Derrière chaque manuscrit se cache une histoire.
Hector Berlioz, grand musicien, mais aussi, homme, un peu prétentieux, telle est l’image qu’il a toujours véhiculée et qui se confirme à la lecture de cette lettre qu’il envoie à son père en décembre 1837 pour lui faire partager sa joie et son enthousiasme au lendemain de la première interprétation en public de son requiem.
L’œuvre est jouée le 5 décembre 1837 dans l’Eglise Saint-Louis des Invalides à la mémoire du général Damrémont et des soldats tombés au combat lors du siège de Constantine par les armées de Louis Philippe.
Et voilà pourquoi Berlioz commence sa lettre par ces mots : « Nous avons pris Constantine, nous aussi ! » . Derrière les lignes se cache l’ambition démesurée d’Hector Berlioz, musicien reconnu, certes, il avait aussi la réputation d’être fin calculateur et, à une époque où la musique était affaire de politique, de commandes, de relations, d’alliances et de trahisons, Berlioz n’avait pas que des amis.
Lui-même, critique musicale à la plume acérée, il relate à son père les commentaires que son œuvre a suscités et, si la plupart des journaux l’ont encensé, deux d’entre eux l’ont désavoué : le Corsaire et le Constitutionnel.
Et Berlioz d’expliquer qu’il s’agit là de mesquinerie, de vengeance, comme quoi, la musique n’adoucit pas toujours les mœurs.
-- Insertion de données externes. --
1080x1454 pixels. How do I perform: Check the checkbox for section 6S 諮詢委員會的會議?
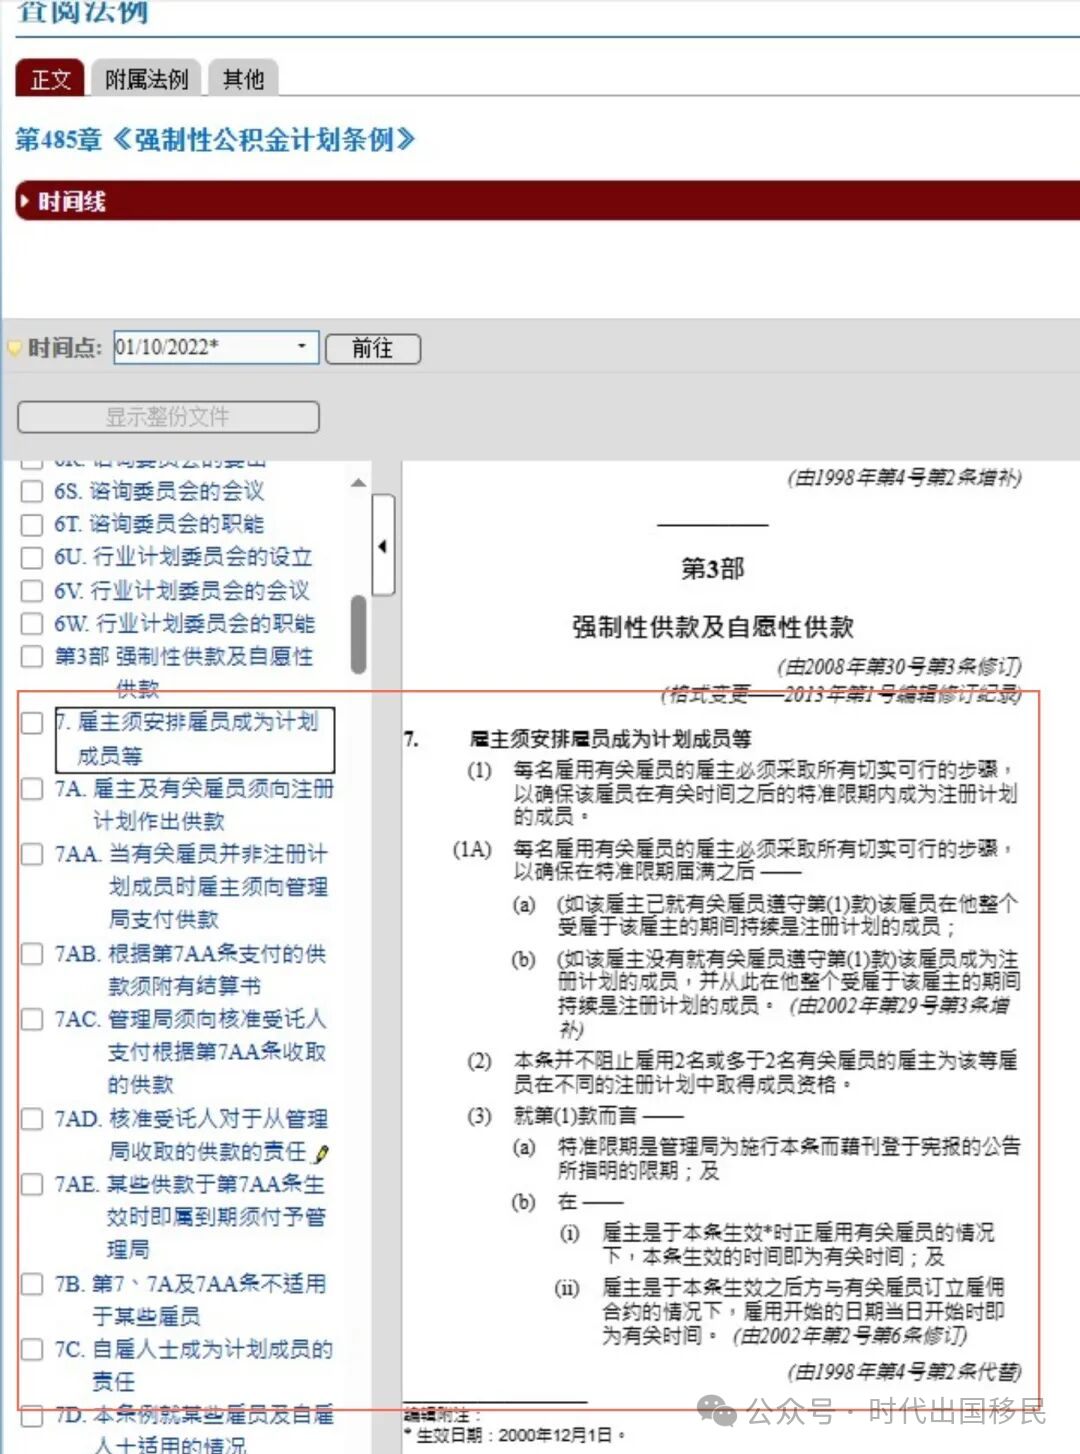click(x=31, y=491)
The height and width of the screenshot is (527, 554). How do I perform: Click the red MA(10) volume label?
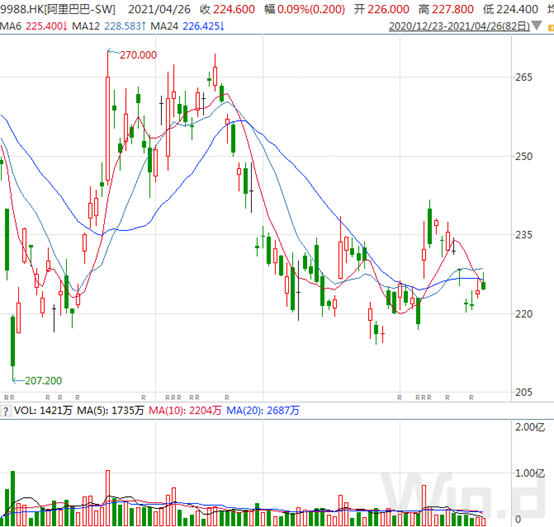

Mais, lorsqu’il écrit cette lettre, Berlioz semble en pâmoison et boit du petit lait.
Il ne compte plus les éloges, les messages de félicitations, dont celui du Duc d’Orléans, l’émotion ressentie par le public.
Même le curé de Saint-Louis des Invalides en eut la larme à l’œil, écrit-il. En même temps, imaginons la scène : la chapelle des Invalides décorée de milliers de chandelles, la famille royale au premier rang, quatre-vingt-dix instruments, deux cents choristes, quatre ensembles de cuivres pour quatre-vingt-dix minutes de musique grandiose.
Quelle magnificence pour ce requiem qui reste l’une des œuvres majeures de Berlioz. Mais derrière l’euphorie de ce courrier mâtiné d’un brin d’orgueil bien légitime se dégage aussi l’affection de la famille Berlioz : le musicien avoue avoir regretté l’absence de ses parents et de ses sœurs installés en Isère et il reconnait que sa femme, la belle Henriette, qui lui inspira la Symphonie fantastique, a été émue aux larmes et que leur fils, le jeune Louis, a été enthousiasmé par la puissance des cuivres particulièrement présents.
Lettre d’un homme heureux et fier à son père, ce manuscrit confirme toutefois un certain manque d’humilité souvent reproché à Berlioz.